Showing 1-5 of 39 (next | show all)
2020 has become my year of rereading the novels of Barbara Pym, my favourite novelist - "favourite" in the sense of "speaks most to my soul", not as in "greatest" or "best"; I believe she would have appreciated the distinction. This is my revised review.

"I feel there's something awkward about a silence in a tool shed..."

In sleepy 1930s North Oxford, university don Francis Cleveland tiptoes delicately toward an extramarital affair with one of his students, Barbara Bird, unaware that his idea of a discreet affair is in fact visible to half the town. Francis' daughter Anthea falls in love with the son of a wealthy woman, to the delight of her great-aunt Miss Doggett, whose primary characteristic for a marriage is the postcode of the parents. And Miss Doggett's paid companion, the homely Miss Morrow, has a momentary romance with their lodger, the curate Mr Latimer, which is based primarily on a secret walk along the moor and a conversation in a tool shed during a storm.

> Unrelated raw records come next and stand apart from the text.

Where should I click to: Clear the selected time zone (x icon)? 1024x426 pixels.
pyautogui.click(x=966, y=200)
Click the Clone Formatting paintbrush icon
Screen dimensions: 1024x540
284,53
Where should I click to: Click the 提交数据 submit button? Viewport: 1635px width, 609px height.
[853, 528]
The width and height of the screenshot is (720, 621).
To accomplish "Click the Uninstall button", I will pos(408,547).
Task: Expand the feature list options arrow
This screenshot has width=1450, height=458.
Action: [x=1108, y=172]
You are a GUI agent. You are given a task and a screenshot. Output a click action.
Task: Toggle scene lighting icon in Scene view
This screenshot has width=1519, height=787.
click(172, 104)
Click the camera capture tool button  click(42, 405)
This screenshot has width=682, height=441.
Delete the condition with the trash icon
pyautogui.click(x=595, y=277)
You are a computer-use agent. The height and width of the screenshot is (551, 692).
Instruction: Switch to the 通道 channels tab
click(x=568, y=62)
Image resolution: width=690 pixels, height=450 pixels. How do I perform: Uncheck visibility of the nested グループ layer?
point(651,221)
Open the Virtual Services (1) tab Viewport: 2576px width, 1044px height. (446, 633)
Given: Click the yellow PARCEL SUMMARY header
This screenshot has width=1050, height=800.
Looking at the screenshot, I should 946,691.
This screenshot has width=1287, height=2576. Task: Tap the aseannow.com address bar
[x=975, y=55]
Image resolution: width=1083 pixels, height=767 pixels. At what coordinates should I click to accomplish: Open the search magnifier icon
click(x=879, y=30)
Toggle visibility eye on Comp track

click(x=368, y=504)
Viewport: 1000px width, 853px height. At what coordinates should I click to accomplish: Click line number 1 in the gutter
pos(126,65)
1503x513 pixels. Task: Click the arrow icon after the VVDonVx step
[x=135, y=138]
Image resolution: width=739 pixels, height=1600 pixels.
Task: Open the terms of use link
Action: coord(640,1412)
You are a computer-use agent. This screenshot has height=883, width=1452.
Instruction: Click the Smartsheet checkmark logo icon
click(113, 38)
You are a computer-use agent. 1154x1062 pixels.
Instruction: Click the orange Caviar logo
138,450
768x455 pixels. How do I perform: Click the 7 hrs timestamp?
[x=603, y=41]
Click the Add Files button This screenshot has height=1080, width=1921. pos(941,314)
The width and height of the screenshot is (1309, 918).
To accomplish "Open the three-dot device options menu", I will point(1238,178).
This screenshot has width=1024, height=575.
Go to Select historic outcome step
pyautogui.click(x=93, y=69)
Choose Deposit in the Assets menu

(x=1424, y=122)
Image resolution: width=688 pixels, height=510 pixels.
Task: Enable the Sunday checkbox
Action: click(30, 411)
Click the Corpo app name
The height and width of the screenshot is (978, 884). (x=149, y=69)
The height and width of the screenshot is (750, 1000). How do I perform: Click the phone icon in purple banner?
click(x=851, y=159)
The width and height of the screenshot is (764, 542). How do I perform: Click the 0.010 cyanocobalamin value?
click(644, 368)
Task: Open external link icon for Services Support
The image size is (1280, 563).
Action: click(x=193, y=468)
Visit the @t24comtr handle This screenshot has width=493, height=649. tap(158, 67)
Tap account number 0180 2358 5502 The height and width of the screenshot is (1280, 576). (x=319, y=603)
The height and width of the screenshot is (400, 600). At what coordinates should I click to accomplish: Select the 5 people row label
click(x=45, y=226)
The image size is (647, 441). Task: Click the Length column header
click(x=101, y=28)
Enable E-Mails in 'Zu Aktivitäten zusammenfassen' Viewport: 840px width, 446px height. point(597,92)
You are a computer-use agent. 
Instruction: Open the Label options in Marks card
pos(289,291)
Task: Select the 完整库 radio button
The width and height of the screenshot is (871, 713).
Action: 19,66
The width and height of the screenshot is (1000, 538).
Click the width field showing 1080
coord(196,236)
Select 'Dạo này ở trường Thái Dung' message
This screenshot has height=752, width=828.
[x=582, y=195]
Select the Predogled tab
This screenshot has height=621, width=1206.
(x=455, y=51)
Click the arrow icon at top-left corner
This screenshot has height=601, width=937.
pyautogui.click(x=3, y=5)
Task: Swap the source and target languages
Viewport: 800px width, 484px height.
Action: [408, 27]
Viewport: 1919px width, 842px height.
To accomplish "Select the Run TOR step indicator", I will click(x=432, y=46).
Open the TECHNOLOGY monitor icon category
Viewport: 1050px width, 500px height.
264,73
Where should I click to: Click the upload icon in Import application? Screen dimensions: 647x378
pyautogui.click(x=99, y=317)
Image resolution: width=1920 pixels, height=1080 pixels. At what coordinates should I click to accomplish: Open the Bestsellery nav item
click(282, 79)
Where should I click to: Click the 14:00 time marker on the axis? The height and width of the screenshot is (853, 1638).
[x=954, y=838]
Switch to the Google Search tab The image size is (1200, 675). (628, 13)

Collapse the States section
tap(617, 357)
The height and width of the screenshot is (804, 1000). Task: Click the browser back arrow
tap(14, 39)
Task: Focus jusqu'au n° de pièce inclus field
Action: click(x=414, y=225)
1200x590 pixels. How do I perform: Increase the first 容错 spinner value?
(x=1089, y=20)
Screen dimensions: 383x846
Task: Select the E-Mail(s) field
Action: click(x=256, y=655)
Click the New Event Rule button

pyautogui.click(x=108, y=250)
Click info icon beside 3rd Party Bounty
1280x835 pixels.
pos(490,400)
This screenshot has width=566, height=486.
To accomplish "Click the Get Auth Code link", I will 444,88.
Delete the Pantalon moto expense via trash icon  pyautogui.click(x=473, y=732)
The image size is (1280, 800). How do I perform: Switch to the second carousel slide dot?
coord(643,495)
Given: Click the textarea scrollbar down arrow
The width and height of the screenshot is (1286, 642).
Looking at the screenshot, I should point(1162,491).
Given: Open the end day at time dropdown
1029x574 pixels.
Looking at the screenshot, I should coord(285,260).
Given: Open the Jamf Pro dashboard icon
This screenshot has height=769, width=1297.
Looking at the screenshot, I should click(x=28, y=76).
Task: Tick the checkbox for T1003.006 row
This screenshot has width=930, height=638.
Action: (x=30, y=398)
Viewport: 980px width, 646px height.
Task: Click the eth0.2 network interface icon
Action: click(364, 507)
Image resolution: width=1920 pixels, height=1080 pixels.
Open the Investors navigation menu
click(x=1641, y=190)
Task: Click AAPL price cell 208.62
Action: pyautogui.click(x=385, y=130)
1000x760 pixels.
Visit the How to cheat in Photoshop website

Crampton Hodnet is one of my favourite Barbara Pym novels. Its history is inauspicious: written when the author was in her 20s, the young Pym abandoned the novel due to the outbreak of World War II and later decided it was too dated to publish when she became a recognised author. After her death, it was dug out of the archives for publication. While the novel may have a slightly scruffy quality, this is a real joy, very funny, precise in its observations and touching in Pym's portrayals of the quietly unmarried (and the quietly married) residents of North Oxford.

In her trademark ironic third-person style, Pym gives us both the inner thoughts of every character (they're all resigned to lives of comfortable dissatisfaction) and also external views from other characters that remind us so much of life is a study in point-of-view. Pym is often compared to Austen, although I don't personally find their styles all that similar, but Crampton Hodnet is perhaps the closest match - unsurprising as it was written so young, when authors are usually still betraying their influences. The arch narrative voice is as strong here as it ever would be. I'd acknowledge that this book does not have the sheer staying power of Pym's later works, so it's perhaps not the best place for newcomers. But if you've enjoyed even a couple of her books, this should delight too.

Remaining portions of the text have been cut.